How to prove the discrete reliability for nonconforming finite element methods (1808.03535v2)

Abstract: Optimal convergence rates of adaptive finite element methods are well understood in terms of the axioms of adaptivity. One key ingredient is the discrete reliability of a residual-based a posteriori error estimator, which controls the error of two discrete finite element solutions based on two nested triangulations. In the error analysis of nonconforming finite element methods, like the Crouzeix-Raviart or Morley finite element schemes, the difference of the piecewise derivatives of discontinuous approximations to the distributional gradients of global Sobolev functions plays a dominant role and is the object of this paper. The nonconforming interpolation operator, which comes natural with the definition of the aforementioned nonconforming finite element in the sense of Ciarlet, allows for stability and approximation properties that enable direct proofs of the reliability for the residual that monitors the equilibrium condition.
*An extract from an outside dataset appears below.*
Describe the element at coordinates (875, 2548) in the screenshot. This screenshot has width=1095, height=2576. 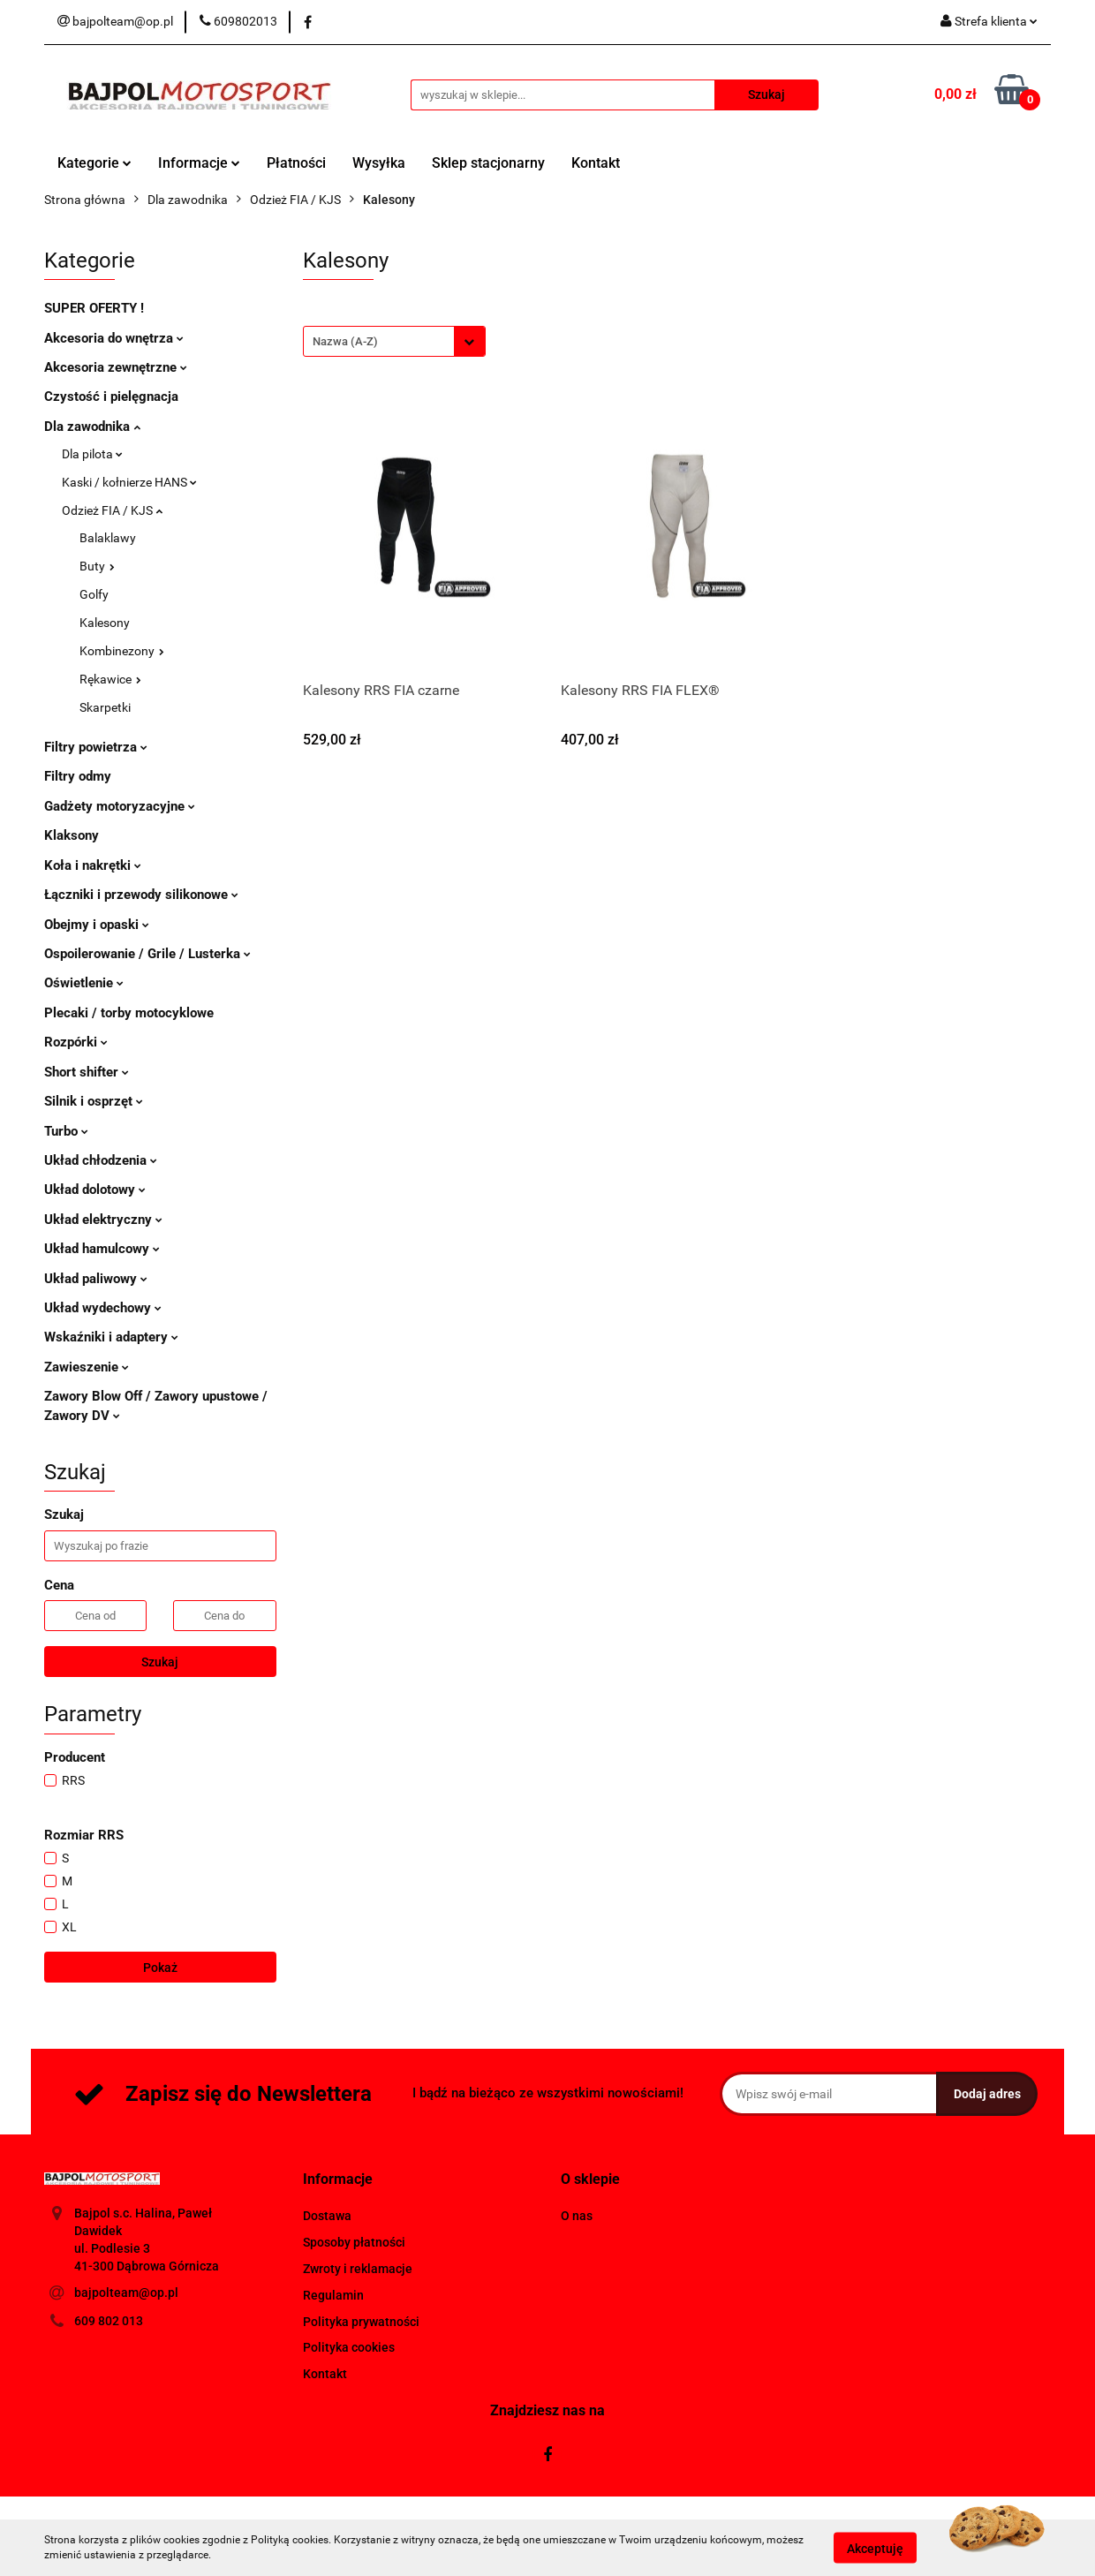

The novel approach of this paper is the suggestion of a right-inverse of this interpolation operator in conforming piecewise polynomials to design a nonconforming approximation of a given coarse-grid approximation on a refined triangulation. The results of this paper allow for simple proofs of the discrete reliability in any space dimension and multiply connected domains on general shape-regular triangulations beyond newest-vertex bisection of simplices. Particular attention is on optimal constants in some standard discrete estimates listed in the appendices.